Discussion in 'CT5' started by vishal.goel99@gmail.com, Jul 26, 2017.

  1. In the solution, EPV of benefits include a term + 10,00,000 * (1/1.019231) * v^15 * 15p50 * (1.019231^16 - 1.019231^15) (All at 6%).
    I am not able to understand, why was this term is added in benefits. Please explain.
     
  2. (In my explanation I will use 1+b for 1.0192308.)
    This is just a piece of mathematical manipulation. They want to change the first expression for the EPV to be in the form of a full endowment assurance, with end of year of death payments, calculated at 4% interest. The powers of (1+b) therefore all need increasing by 1, except for the survival benefit, which already has the appropriate factor of (1+b)^15.

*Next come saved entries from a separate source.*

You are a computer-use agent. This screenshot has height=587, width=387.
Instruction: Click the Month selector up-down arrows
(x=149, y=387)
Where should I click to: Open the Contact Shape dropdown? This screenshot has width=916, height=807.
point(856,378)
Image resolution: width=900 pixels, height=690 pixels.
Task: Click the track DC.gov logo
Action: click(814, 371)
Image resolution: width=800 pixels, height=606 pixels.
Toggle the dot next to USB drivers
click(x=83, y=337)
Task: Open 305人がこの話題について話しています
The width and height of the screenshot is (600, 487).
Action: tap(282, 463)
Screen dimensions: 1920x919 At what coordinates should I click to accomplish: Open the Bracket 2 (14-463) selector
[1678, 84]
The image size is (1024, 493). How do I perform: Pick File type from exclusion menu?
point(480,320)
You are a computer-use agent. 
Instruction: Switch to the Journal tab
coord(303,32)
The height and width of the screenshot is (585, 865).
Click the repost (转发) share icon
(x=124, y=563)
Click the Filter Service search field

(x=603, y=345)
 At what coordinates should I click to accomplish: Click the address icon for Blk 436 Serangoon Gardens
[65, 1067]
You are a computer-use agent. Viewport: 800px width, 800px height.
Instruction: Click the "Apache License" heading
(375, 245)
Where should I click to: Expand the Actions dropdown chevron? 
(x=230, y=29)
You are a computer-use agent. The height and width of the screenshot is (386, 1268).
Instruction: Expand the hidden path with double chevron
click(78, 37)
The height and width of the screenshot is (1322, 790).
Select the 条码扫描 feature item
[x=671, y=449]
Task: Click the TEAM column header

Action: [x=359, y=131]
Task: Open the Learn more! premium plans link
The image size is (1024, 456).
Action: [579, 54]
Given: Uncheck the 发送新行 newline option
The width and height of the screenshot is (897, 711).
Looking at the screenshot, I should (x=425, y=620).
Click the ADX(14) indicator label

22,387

    So, first, multiply and divide the expression by (1+b), so that we have [1/(1+b)] outside the bracket. This makes the terms inside the bracket add up to be an endowment assurance at 4% except the maturity benefit. The maturity benefit is equal to [1/(1+b)] x [ (1+b)^16 * v15 * 15p50], whereas they need it to be [1/(1+b)] x [ (1+b)^15 * v15 * 15p50]. In order to make it work, therefore, they force the value to be [1/(1+b)] x [ (1+b)^15 * v15 * 15p50] and then add back the difference between this and the correct value of [1/(1+b)] x [ (1+b)^16 * v15 * 15p50] at the end to make it right again.

    It is this difference that is equal to the last term in the expression.